The request
Rename "Analytics" to "Reports" in the records from the line containing "How do I perform: Open" through the end of the records, and copy those lines out otherwise unchanged. Leave the pictures out of your answer.

Data in this exercise
--- Begin ---
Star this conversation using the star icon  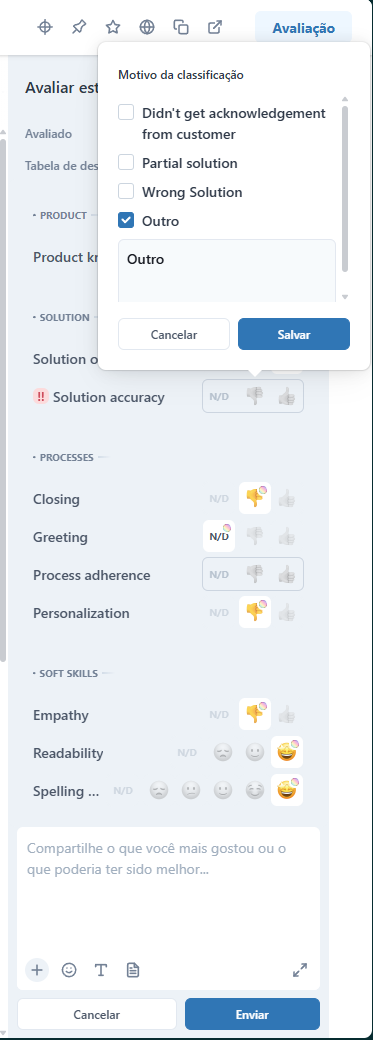tap(113, 27)
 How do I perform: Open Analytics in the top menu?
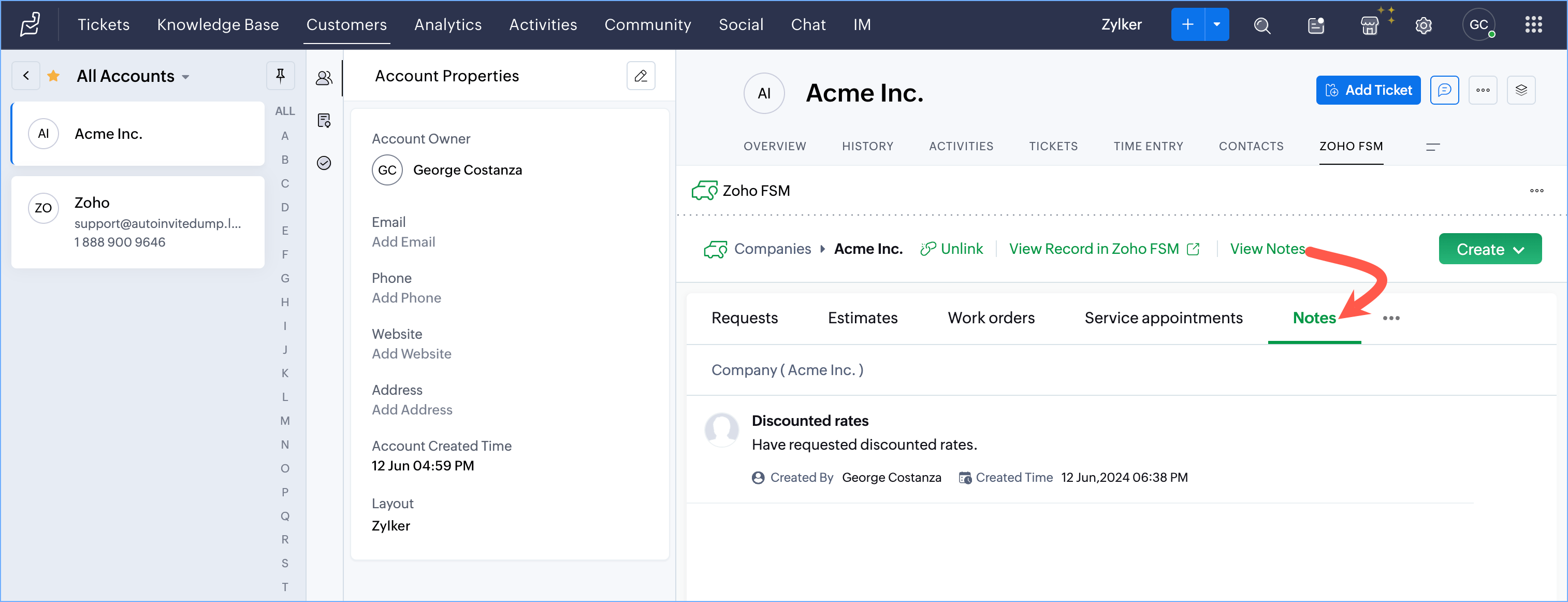[x=447, y=25]
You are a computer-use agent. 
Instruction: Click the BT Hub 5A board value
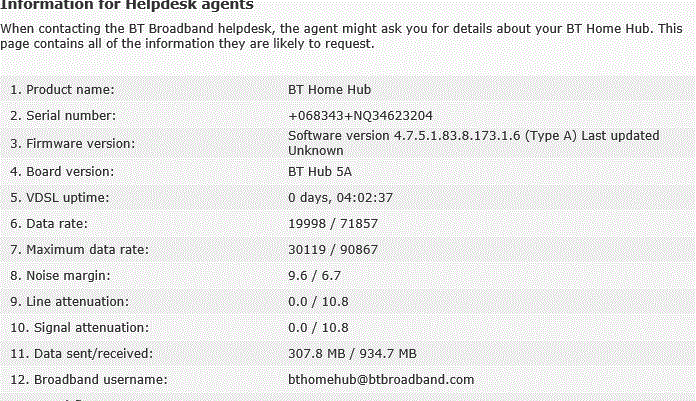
--- End ---
Exercise output
 How do I perform: Open Reports in the top menu?
[x=447, y=25]
You are a computer-use agent. 
Instruction: Click the BT Hub 5A board value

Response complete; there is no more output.